NIH will build a network of HPOs over time to ensure that participants in the research represent the geographic, ethnic, racial and socioeconomic diversity of the country. The network will include regional and national medical centers, community health centers and medical centers operated by the US Department of Veteran Affairs (VA). The following organizations have been selected as the initial set of HPOs with another funding opportunity in the coming months. These HPOs will engage their patients in the PMI Cohort Program, help build the research protocols and plans, enroll interested individuals and collect essential health data and biological specimens. The regional medical centers are: Columbia University Health Sciences, New York City, Northwestern University, Chicago, University of Arizona, Tucson, University of Pittsburgh at Pittsburgh.

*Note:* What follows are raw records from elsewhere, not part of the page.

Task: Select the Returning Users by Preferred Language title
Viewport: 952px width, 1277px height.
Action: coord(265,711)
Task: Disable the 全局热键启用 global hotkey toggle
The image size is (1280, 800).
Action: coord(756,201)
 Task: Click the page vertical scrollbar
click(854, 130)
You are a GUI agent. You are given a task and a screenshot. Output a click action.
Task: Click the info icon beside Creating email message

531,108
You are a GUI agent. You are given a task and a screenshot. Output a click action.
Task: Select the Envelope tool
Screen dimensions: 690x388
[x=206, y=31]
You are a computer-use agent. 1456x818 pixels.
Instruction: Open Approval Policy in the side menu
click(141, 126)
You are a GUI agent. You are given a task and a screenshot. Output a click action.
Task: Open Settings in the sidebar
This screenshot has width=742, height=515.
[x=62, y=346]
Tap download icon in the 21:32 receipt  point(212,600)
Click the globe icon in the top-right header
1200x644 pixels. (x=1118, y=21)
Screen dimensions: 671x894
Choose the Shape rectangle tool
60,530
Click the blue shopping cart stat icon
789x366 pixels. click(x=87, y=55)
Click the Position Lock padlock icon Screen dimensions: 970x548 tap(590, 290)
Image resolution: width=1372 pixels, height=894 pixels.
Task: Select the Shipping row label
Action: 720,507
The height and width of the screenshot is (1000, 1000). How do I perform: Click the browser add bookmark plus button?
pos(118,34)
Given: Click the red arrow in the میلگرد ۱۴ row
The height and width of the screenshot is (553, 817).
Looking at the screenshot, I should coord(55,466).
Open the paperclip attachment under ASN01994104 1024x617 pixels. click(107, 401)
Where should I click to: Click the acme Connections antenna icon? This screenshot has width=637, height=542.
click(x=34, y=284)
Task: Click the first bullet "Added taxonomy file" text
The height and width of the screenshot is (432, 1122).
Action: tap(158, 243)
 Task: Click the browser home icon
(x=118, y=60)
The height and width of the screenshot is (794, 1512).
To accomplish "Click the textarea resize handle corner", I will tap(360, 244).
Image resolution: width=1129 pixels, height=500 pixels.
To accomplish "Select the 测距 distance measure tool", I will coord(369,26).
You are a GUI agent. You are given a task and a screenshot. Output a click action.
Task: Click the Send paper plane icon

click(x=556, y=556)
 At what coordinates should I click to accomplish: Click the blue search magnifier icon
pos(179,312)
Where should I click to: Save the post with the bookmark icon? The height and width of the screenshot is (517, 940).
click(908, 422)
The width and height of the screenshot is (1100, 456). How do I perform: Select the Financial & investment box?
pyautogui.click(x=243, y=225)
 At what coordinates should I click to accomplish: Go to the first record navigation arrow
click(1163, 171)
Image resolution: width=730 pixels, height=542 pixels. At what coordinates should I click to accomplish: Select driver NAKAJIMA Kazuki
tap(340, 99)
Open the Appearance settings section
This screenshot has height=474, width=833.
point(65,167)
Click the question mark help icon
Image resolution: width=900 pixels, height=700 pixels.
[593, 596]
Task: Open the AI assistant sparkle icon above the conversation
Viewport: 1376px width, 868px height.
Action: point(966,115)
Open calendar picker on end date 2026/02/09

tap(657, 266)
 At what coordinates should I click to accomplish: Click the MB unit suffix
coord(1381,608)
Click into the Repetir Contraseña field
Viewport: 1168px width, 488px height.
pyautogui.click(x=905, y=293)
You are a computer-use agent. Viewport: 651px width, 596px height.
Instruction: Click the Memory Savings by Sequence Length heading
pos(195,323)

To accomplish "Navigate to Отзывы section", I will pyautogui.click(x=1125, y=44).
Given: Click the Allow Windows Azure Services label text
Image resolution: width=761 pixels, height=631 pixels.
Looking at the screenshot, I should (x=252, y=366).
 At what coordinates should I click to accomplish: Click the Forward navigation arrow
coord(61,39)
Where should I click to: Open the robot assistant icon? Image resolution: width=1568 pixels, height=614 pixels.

These awardees have sub-awards with organizations that extend the geographic reach of the HPO network. In addition, NIH collaborated with the Health Resources & Services Administration (HRSA) to select six Federally Qualified Health Centers (FQHCs), which are community-based HPOs that reach underserved areas and populations. This award supports a pilot program to determine infrastructure needs that will enable a wide variety of FQHCs to participate as HPOs. FQHCs will be critical for bringing underserved individuals, families and communities into the cohort, especially those historically underrepresented in biomedical research. Recipients are:
Cherokee Health Systems, Knoxville, Tennessee
Community Health Center, Inc., Middletown, Connecticut
Eau Claire Cooperative Health Center, Columbia, South Carolina
HRHCare, Peekskill, New York
Jackson-Hinds Comprehensive Health Center, Jackson, Mississippi
San Ysidro Health Center, San Ysidro, California
Another significant and important partner in the HPO network is the VA, which has medical centers across the United States that provide care to America’s veterans. By collaborating with the VA, the NIH will ensure America’s former servicemen and women have the opportunity to participate in the PMI Cohort Program. The VA Healthcare System serves a demographically and geographically diverse population, which strengthens NIH’s capacity to enroll people of all races and socioeconomic backgrounds in the cohort. The VA will leverage the experience and infrastructure gained from its Million Veteran Program, which partners with U.S. veterans receiving care at VA medical centers to study how genes affect health, to help enroll veterans in the PMI Cohort Program.
In May of 2016, Mayo Clinic was awarded the task of building the PMI Cohort Program Biobank. The biobank will support the collection, analyses, storage and distribution for research use of biological samples known as biospecimens. Data from laboratory analyses of biospecimens will be combined with an array of other lifestyle and health information provided by volunteers to help researchers continue to unravel individual differences that contribute to disease and response to treatments.